RAW RECORDS:

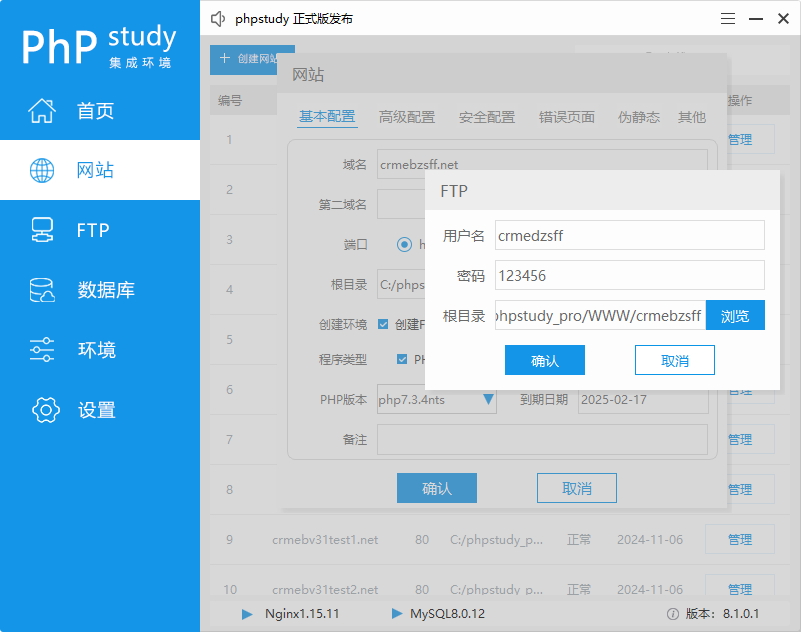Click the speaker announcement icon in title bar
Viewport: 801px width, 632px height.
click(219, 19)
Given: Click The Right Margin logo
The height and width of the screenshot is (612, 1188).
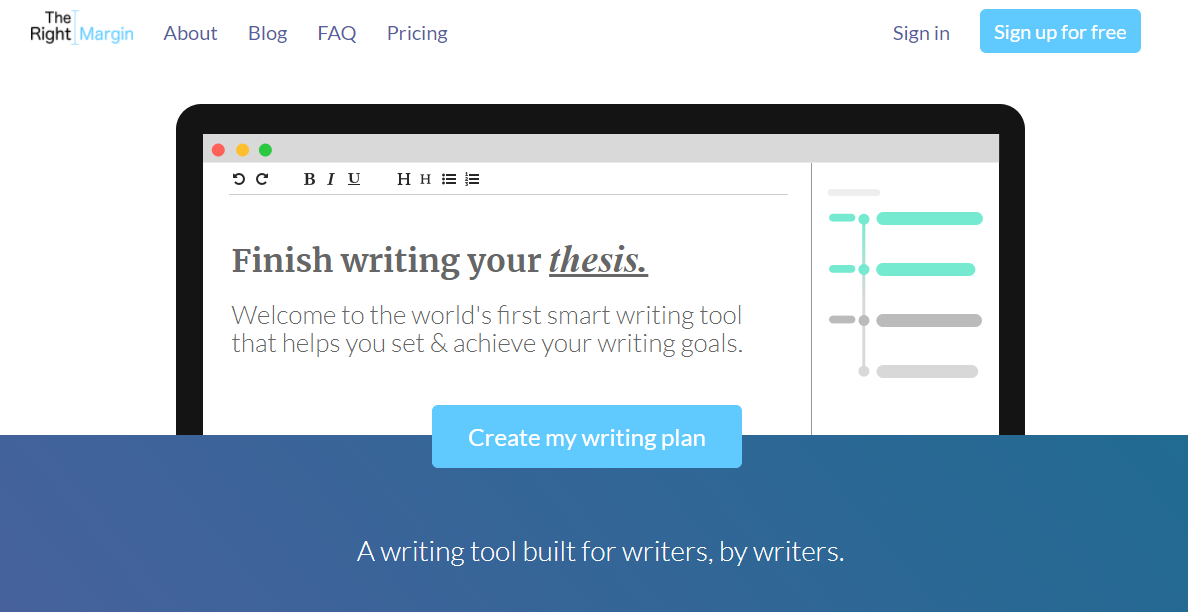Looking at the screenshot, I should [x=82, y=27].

EXERCISE INSTRUCTIONS: Copy the rows above exactly, line for line, leaving out the pictures.

RESULT:
Click the speaker announcement icon in title bar
Viewport: 801px width, 632px height.
click(219, 19)
Given: Click The Right Margin logo
The height and width of the screenshot is (612, 1188).
Looking at the screenshot, I should [x=82, y=27].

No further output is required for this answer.